Konawe, Berikabar.co — Kantor Imigrasi Kelas I TPI Kendari menunjukkan kepedulian nyata terhadap kesejahteraan masyarakat melalui kegiatan bakti sosial pemeriksaan kesehatan gratis bertajuk “Imigrasi untuk Rakyat”. Kegiatan yang dipusatkan di Balai Desa Lalonggasumeeto, Kabupaten Konawe, pada Kamis (23/4/2026) ini diserbu ratusan warga yang antusias memeriksakan kondisi kesehatan mereka.
Peserta yang hadir tidak hanya berasal dari Desa Lalonggasumeeto sebagai desa binaan, tetapi juga meluas hingga ke desa tetangga seperti Desa Soropia dan Desa Kapoiala. Inisiatif ini merupakan langkah konkret Imigrasi Kendari dalam memperluas peran instansi, tidak hanya di bidang keimigrasian, tetapi juga dalam pemberdayaan sosial yang menyentuh kebutuhan dasar masyarakat.
Kepala Kantor Imigrasi Kelas I TPI Kendari, Muhammad Novrian Jaya, menegaskan bahwa aksi ini merupakan implementasi dari program strategis kementerian, khususnya dalam memberikan kontribusi sosial yang berkelanjutan di sekitar unit pelaksana teknis.
“Melalui kegiatan Imigrasi untuk Rakyat ini, kami ingin menunjukkan bahwa kehadiran Imigrasi tidak hanya sebatas pelayanan keimigrasian, tetapi juga sebagai bagian dari pemerintah yang peduli terhadap kebutuhan dasar masyarakat, khususnya di bidang kesehatan,” ucap Muhammad Novrian Jaya.

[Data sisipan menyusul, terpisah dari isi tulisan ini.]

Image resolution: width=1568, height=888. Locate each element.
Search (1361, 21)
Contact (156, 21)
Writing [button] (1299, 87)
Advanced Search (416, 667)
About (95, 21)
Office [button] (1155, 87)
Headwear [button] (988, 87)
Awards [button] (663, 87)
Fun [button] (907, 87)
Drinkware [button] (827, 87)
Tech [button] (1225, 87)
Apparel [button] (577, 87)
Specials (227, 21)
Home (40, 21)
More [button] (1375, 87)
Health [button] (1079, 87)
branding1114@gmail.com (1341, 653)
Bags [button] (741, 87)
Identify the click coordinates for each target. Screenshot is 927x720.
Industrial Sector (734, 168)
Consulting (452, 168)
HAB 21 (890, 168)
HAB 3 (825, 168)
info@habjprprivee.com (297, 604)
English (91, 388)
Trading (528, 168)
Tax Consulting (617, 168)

Ia menambahkan bahwa kegiatan ini selaras dengan poin ke-13 Aksi Kementerian Imigrasi dan Pemasyarakatan serta arahan Direktur Jenderal Imigrasi, Hendarsam Marantoko.
“Melalui kegiatan ini, kami berharap kehadiran Imigrasi dapat dirasakan secara langsung oleh masyarakat, tidak hanya dalam aspek pelayanan keimigrasian, tetapi juga melalui kontribusi sosial yang berkelanjutan,” tambahnya.

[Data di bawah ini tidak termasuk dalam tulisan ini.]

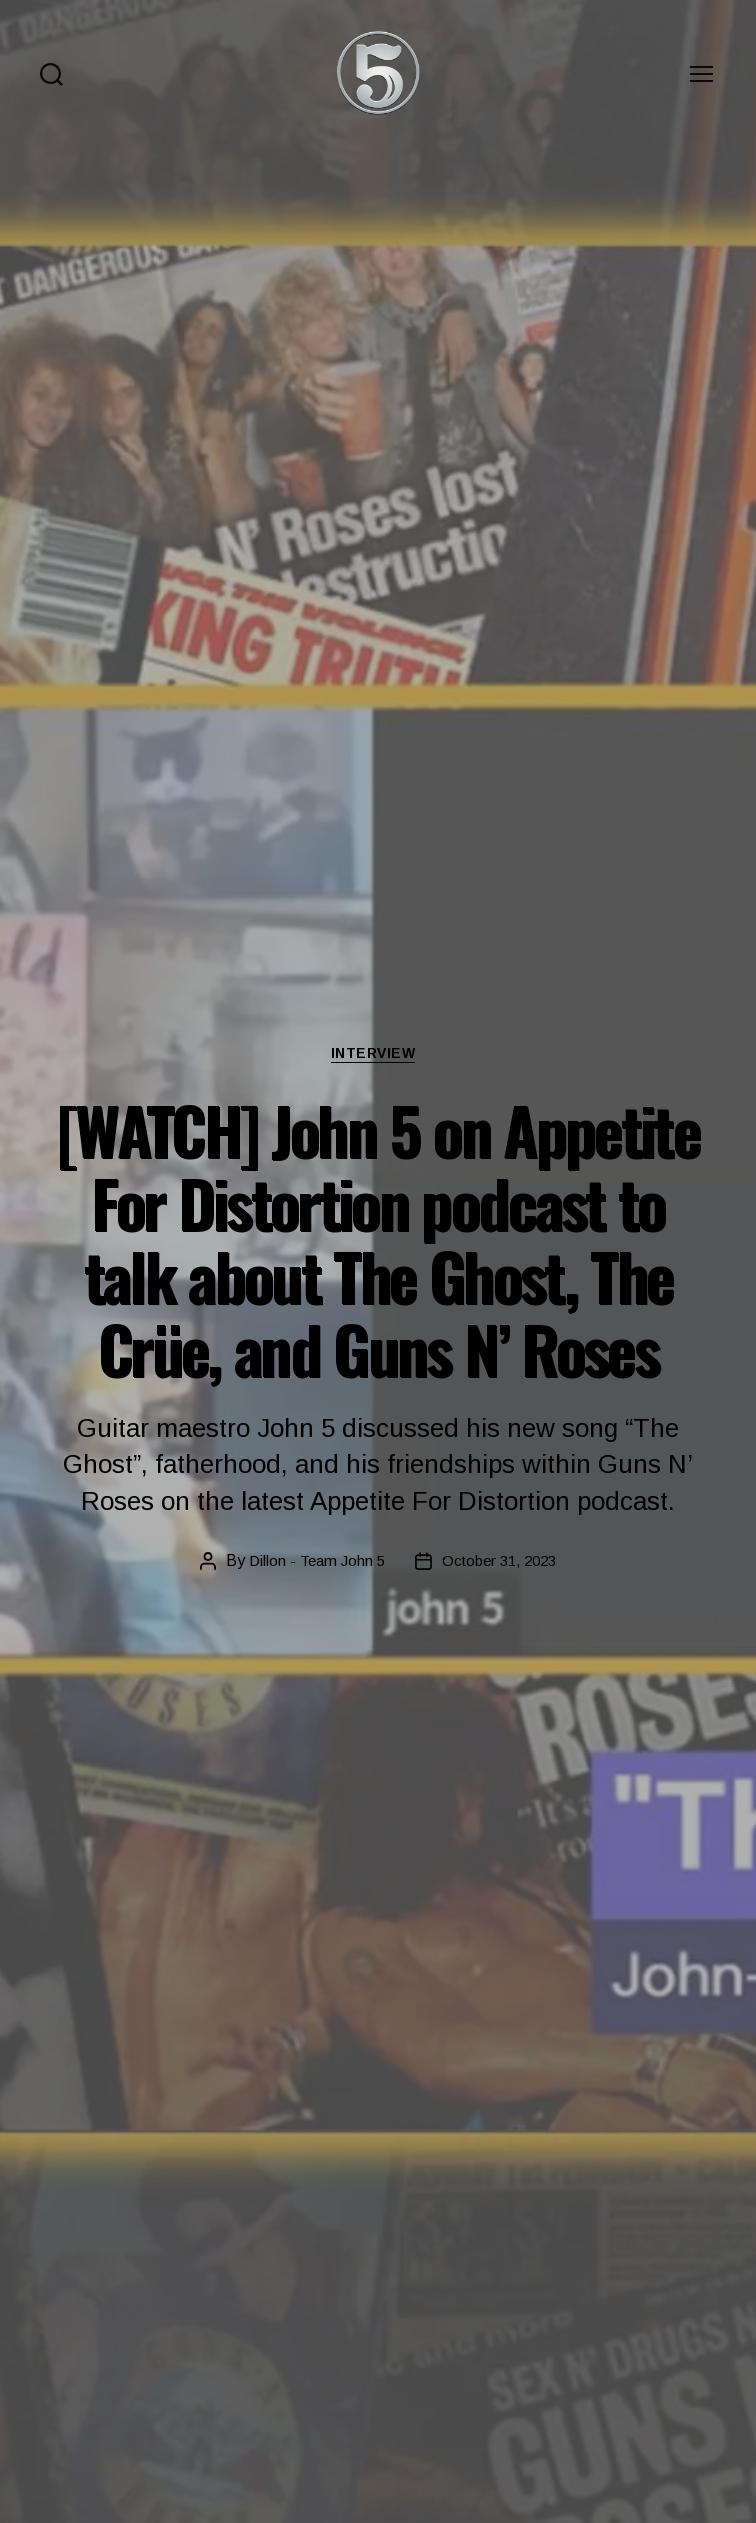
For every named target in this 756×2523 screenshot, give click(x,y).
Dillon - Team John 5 (312, 1563)
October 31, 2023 (502, 1563)
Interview (378, 1055)
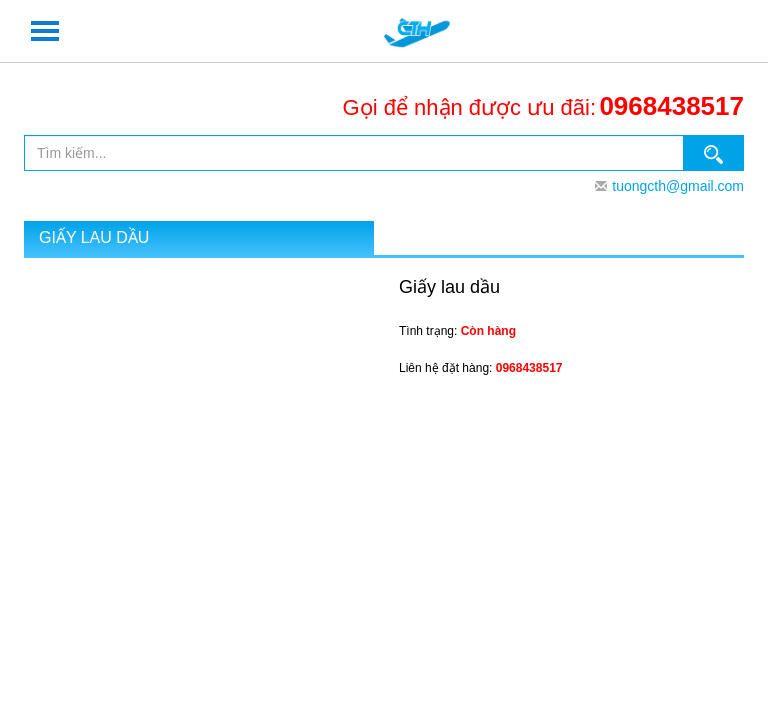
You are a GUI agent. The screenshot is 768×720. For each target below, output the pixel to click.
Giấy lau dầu (94, 237)
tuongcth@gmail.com (678, 186)
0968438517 (671, 106)
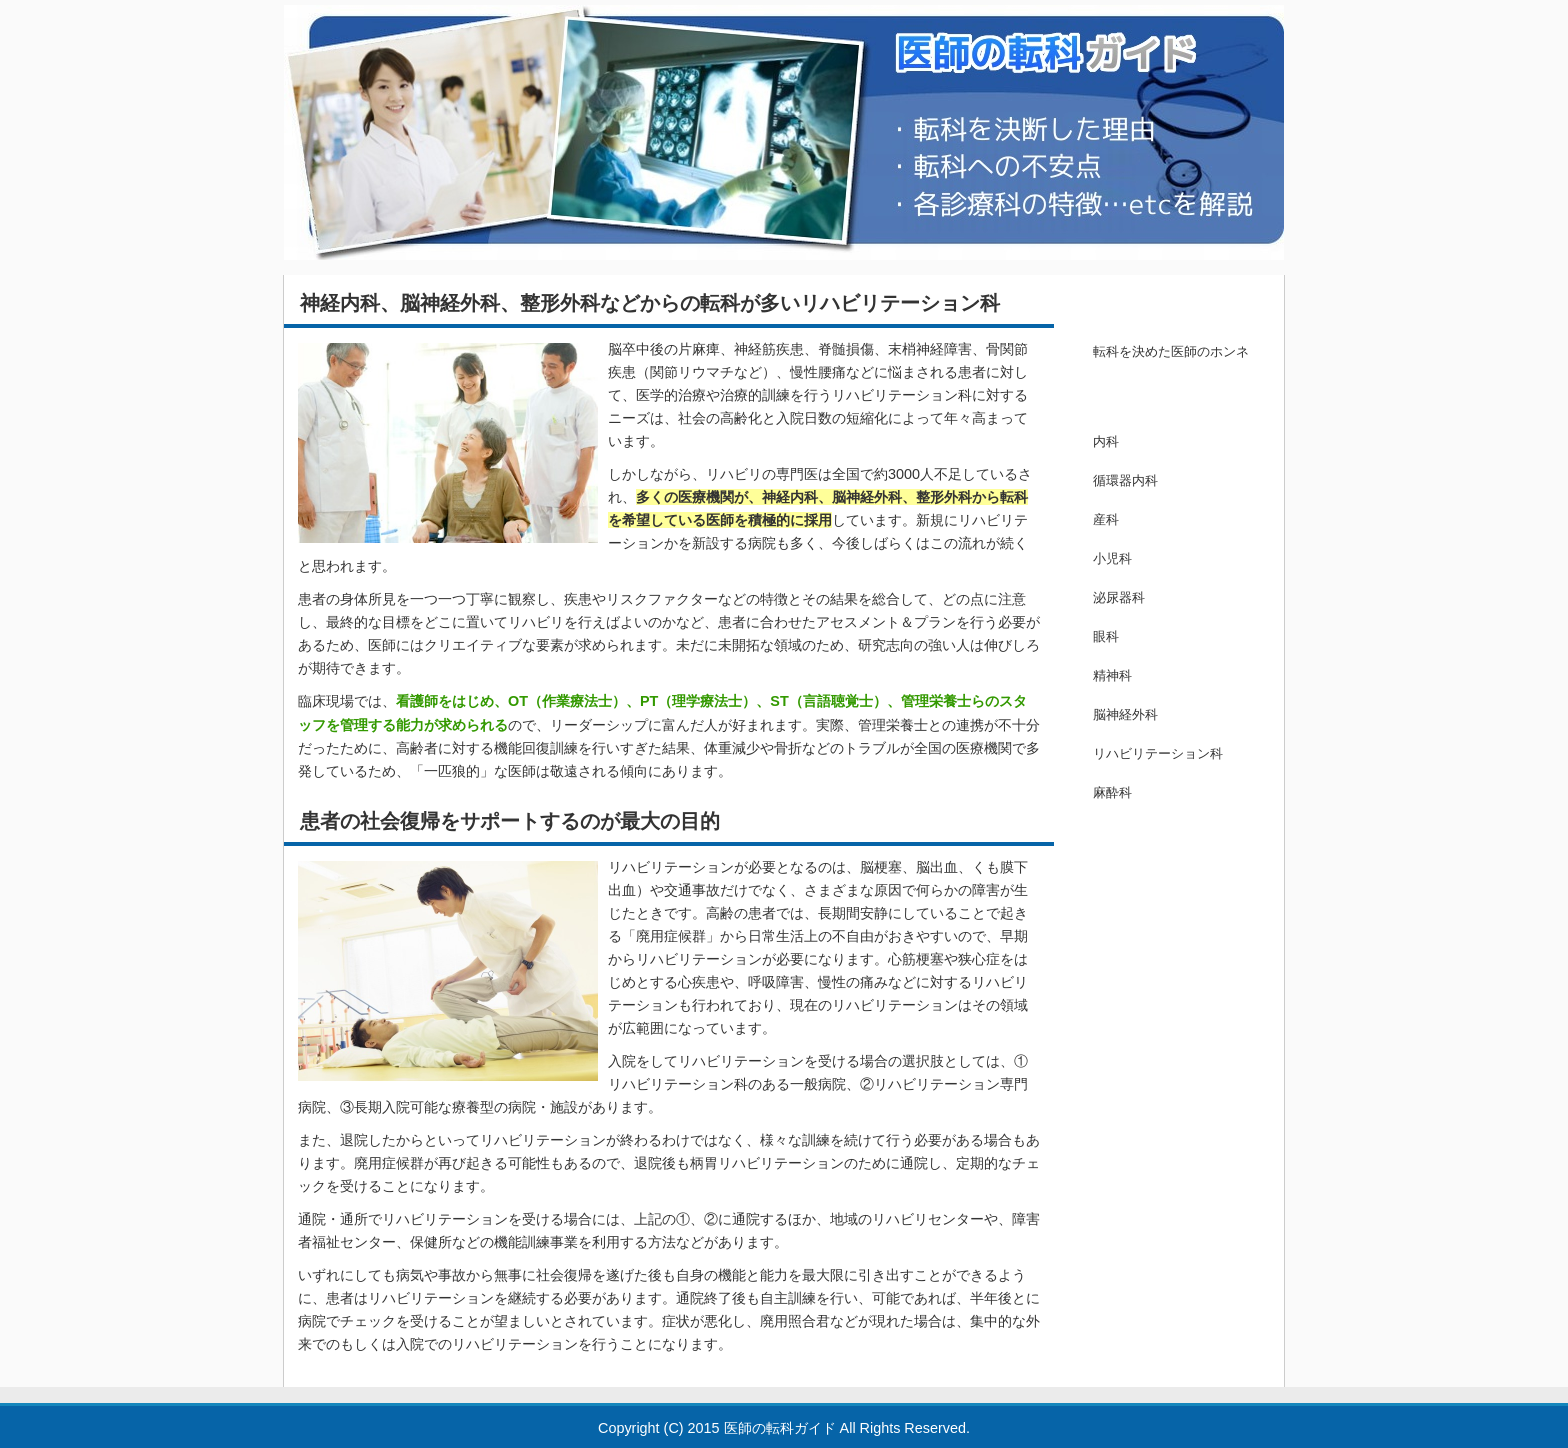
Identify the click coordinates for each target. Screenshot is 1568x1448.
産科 (1106, 519)
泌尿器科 (1119, 597)
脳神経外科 (1125, 714)
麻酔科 (1112, 792)
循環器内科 (1125, 480)
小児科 (1112, 558)
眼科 (1106, 636)
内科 (1106, 441)
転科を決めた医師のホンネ (1171, 351)
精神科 (1112, 675)
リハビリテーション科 (1158, 753)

Kegiatan ini dibuka secara resmi oleh Kepala Dinas Kesehatan Kabupaten Konawe, Yones. Dalam sambutannya, ia mengapresiasi langkah inovatif Imigrasi Kendari yang telah membantu pemerintah daerah dalam memfasilitasi akses kesehatan bagi warga di pelosok.

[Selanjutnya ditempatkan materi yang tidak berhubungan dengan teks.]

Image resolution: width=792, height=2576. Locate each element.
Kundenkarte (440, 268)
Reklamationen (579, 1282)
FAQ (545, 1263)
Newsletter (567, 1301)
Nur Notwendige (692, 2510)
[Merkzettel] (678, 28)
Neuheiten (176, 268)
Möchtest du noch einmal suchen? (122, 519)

“Kami mengucapkan terima kasih dan apresiasi kepada Imigrasi Kendari atas terselenggaranya kegiatan ini. Kegiatan seperti ini sangat membantu masyarakat dalam memperoleh akses layanan kesehatan,” kata Yones.
Yones mencatat layanan ini mampu menjangkau hingga 300-400 warga sebagai upaya deteksi dini kesehatan. Ia pun berharap langkah humanis ini dapat menginspirasi instansi lain untuk melakukan hal serupa.
“Kami berharap kegiatan ini dapat menjadi inspirasi bagi instansi lain untuk turut berperan aktif dalam meningkatkan kesejahteraan masyarakat,” pungkasnya.
Melalui pendekatan pelayanan yang inklusif ini, Kantor Imigrasi Kelas I TPI Kendari berupaya mempererat hubungan antara pemerintah dan rakyat, sekaligus membuktikan bahwa birokrasi masa kini hadir lebih responsif dan peduli terhadap kemanusiaan.